Print-Ausgabe 14. Jänner 2016
Zwei Fünftel mehr Ankünfte, ein Drittel mehr Nächtigungen – Indien zählte im Vorjahr zu den Quellmärkten Österreichs, die das dynamischste Wachstum verbuchen. In absoluten Zahlen liegt das Land zwar erst an 28. (Ankünfte) bzw. 37. Stelle (Nächtigungen), aber das Potential ist enorm: die Schweiz z.B. kommt bereits auf mehr als doppelt so viele Ankünfte und fast dreimal so viele Nächtigungen. Der Markt des aufstrebenden 1,3 Mrd. Einwohner großen Landes, das von Wirtschaftswachstum mit 7,5 Prozent 2015 und heuer erwarteten 7,8 Prozent China blass aussehen lässt, bietet für Österreichs Tourismus also tolle Chancen.
T.A.I. startet deshalb mit vorliegender Ausgabe eine monatliche Artikel-Serie, in der direkt vor Ort, von einem absoluten Top-Profi das Marktgeschehen beleuchtet, die Chancen aufgezeigt und direkte Kontaktmöglichkeiten geboten werden. Verantwortlich dafür zeichnet der Austro-Inder Ishvinder „Baba“ Maddh. Der frühere Lauda Air und Austrian Airlines-Mitarbeiter – er schrieb Mitte der 2000er Jahre für T.A.I. die Kolumne „Baba on Tour“ – übersiedelte 2007 nach Indien, wo er mit seinem Unternehmen „Robinville“ in Delhi eine Repräsentanz für Unternehmen (u.a. MUT Umwelttechnik und Transportanlagen GmbH, F. M. Haemmerle etc.) auf dem Indischen Subkontinent sowie seit 2014 auch für den Tourismus aufbaute (u.a. EUROTOURS India Business Development, TVB Innsbruck, einige Regionen, Destinationen und Attraktionen).
Den Auftakt für die Artikel-Serie bildet ein Interview, das T.A.I. zu Jahresbeginn mit Ishvinder Maddh bei einem Österreich-Aufenthalt führte.
T.A.I.: Indien war in Österreich 2015 der am viertstärksten wachsende Markt (nach Taiwan, China und den arabischen Ländern in Asien). Worauf führen Sie dieses stark steigende Interesse zurück?

▸ Gegebene Daten:
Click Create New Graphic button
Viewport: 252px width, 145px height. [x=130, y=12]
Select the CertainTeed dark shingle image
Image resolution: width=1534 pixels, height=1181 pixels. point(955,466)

▸ Aufgaben:
A – Übersetzen Sie diesen Satz aus dem Lesetext zum indischen Reisemarkt ins Englische: „Den Auftakt für die Artikel-Serie bildet ein Interview, das T.A.I. zu Jahresbeginn mit Ishvinder Maddh bei einem Österreich-Aufenthalt führte.“
B – Schreiben Sie aus dem Lesetext zum indischen Reisemarkt alles von „Den Auftakt für“ bis hinunter zu „steigende Interesse zurück?“ erneut auf, und benennen Sie dabei „Interview“ in „Gespräch“ um.
C – Führen Sie den Lesetext zum indischen Reisemarkt im Anschluss an seinen letzten Satz weiter.
Die Zeilen sind eigenständiges Material und gehören nicht zum Lesetext zum indischen Reisemarkt.

▸ Lösungen:
A – The series of articles opens with an interview that T.A.I. conducted with Ishvinder Maddh at the beginning of the year during a stay in Austria.

B –
Den Auftakt für die Artikel-Serie bildet ein Gespräch, das T.A.I. zu Jahresbeginn mit Ishvinder Maddh bei einem Österreich-Aufenthalt führte.
T.A.I.: Indien war in Österreich 2015 der am viertstärksten wachsende Markt (nach Taiwan, China und den arabischen Ländern in Asien). Worauf führen Sie dieses stark steigende Interesse zurück?

C –
Ishvinder Maddh: „Eine Vielzahl an Faktoren spielt hier eine wichtige Rolle. Neben dem wirtschaftlichen Wachstum des Landes und der damit verbundenen Vergrößerung der Zielgruppe – es wird prognostiziert, dass sich die Zahl der Haushalte, die sich eine Europareise leisten kann bzw. will, von 2011 bis 2020 mehr als verdoppelt – spielen auch neue Vertriebskanäle, allen voran Online, und das wachsende Interesse an europäischer Geschichte, Kultur und Lebensart eine wichtige Rolle.
Ganz möchte ich aber auch die Anstrengungen des Teams von Robinville nicht unerwähnt lassen: Seit Eintritt meines Unternehmens in den Tourismussektor im Jahre 2014 haben wir bei hunderten Gesprächen, Schulungen, Incentive-Veranstaltungen oder Roadshows die Werbetrommel gerührt. Die meisten unserer Partnerregionen in Österreich, Deutschland und der Schweiz verzeichnen überdurchschnittliche Ankunfts- bzw. Nächtigungszuwächse. Für uns ist das auch ein Beweis dafür, dass sich unsere Beharrlichkeit ausgezahlt hat.“
T.A.I.: Was ist bei der Marktbearbeitung wichtig?
Maddh: „Wie fast überall so ist auch im Indischen B2B-Outbound Segment der persönliche Kontakt der entscheidende Faktor. Wir arbeiten mit den großen Namen der Industrie, wie Cox & Kings, Kuoni, TUI, Thomas Cook oder dem Onlineportal www.makemytrip.com hervorragend zusammen und dienen im Falle des Falles oftmals auch als lokaler Troubleshooter, der die Do’s and Don’ts, sowohl der Europäischen als auch der Indischen Industrie kennt und lösungsorientiert agiert.“
T.A.I.: Wo sehen Sie die größten Steigerungsmöglichkeiten?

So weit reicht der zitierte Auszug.